Deputy Commissioner of Police Glenmore Hinds agreed, saying that the recruitment of young boys into gangs is not new.

“I don’t know if you know the history of the Fatherless Crew, but these were persons in the Rema area whose fathers were killed either by criminals or by the security forces, hence the name fatherless,” he said.

Hinds said that the gang, which is reputed to have committed a number of murders and shootings in the 1990s, still comes up on the police radar, but it is not as prominent as before.

Last week, in his interview with the Sunday Observer, the former gangster said he couldn’t speak for others, but his engagement in crime had its genesis in a need to take care of his late mother, a breast cancer patient, who struggled by herself to take care of him and his younger sister.

“I got involved in crime at the age of 13, and I made my first ‘duppy’ (murder victim) when I was 14 years of age. From there it went on,” said the youth, who is now 29 years old.

According to the reformed gangster, there were only a few rules to which the group had to adhere: “You do not rape; you do not rob if you do not have to; and you never talk about your crimes.”

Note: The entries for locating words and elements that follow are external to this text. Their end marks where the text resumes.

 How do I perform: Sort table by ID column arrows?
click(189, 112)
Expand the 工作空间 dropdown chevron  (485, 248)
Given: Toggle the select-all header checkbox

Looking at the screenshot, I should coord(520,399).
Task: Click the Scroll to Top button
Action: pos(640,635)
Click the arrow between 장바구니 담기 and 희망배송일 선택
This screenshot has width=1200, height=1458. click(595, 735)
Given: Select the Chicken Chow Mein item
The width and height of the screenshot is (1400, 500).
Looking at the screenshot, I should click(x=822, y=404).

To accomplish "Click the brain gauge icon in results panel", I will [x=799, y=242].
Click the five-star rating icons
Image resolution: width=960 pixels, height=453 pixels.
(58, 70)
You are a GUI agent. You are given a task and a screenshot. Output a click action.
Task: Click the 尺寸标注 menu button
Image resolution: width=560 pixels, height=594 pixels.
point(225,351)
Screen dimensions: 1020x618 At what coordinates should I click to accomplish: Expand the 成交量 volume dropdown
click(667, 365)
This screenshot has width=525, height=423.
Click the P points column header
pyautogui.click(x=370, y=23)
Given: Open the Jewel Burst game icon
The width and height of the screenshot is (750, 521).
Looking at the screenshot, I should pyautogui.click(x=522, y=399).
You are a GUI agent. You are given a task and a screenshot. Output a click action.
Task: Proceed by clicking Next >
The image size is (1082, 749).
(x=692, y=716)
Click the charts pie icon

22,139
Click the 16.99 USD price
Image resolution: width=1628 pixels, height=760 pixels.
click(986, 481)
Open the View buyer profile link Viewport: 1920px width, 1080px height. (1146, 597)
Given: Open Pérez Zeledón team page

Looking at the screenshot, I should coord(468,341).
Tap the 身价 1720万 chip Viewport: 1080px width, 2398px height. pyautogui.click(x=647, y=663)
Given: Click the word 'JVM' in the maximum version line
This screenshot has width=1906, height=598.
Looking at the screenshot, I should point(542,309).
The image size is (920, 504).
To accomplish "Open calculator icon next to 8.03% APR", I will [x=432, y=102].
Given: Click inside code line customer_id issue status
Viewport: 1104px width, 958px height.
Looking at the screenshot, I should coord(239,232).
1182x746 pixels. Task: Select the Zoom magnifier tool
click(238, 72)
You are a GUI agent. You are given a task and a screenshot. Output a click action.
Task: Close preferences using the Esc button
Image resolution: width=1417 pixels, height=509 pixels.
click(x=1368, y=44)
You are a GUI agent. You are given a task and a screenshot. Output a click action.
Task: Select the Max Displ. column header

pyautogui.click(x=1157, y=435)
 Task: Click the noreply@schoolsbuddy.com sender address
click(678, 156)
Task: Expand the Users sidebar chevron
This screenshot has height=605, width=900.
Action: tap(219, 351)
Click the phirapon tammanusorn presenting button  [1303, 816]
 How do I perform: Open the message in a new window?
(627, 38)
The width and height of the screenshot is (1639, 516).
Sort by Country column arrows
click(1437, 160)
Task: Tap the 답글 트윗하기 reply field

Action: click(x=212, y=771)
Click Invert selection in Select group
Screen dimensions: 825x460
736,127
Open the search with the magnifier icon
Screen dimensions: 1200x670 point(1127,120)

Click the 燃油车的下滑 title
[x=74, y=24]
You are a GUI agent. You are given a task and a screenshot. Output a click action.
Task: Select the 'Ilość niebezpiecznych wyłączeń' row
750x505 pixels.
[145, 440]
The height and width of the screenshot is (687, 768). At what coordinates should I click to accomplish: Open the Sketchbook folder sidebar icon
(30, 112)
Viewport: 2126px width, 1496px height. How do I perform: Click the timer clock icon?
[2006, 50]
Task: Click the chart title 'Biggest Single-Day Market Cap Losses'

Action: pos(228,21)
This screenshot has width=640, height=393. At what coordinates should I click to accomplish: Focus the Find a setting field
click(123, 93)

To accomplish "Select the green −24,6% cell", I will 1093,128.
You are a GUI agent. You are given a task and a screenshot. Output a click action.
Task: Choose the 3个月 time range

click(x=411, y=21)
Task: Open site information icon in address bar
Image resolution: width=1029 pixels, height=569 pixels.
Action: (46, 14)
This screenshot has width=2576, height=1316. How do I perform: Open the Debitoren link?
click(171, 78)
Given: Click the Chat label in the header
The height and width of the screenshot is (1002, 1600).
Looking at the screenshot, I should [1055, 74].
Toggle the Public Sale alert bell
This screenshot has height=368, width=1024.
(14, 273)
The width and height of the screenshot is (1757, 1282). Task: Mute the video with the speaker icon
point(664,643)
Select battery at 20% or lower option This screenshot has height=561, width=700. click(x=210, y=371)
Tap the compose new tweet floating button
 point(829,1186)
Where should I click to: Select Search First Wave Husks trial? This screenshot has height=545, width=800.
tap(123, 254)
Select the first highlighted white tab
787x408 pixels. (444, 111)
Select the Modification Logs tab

Added to that, he said, they had to remain humble during ‘training’ — the early years in which the youngsters learnt “how to use a gun, rob, kill, how to con your way out of any situation, and how to lie”.

His training, he said, lasted seven years, and during that time he and the others were contracted to commit numerous murders.

He declined to reveal the number of persons he had killed before giving his life to God last November.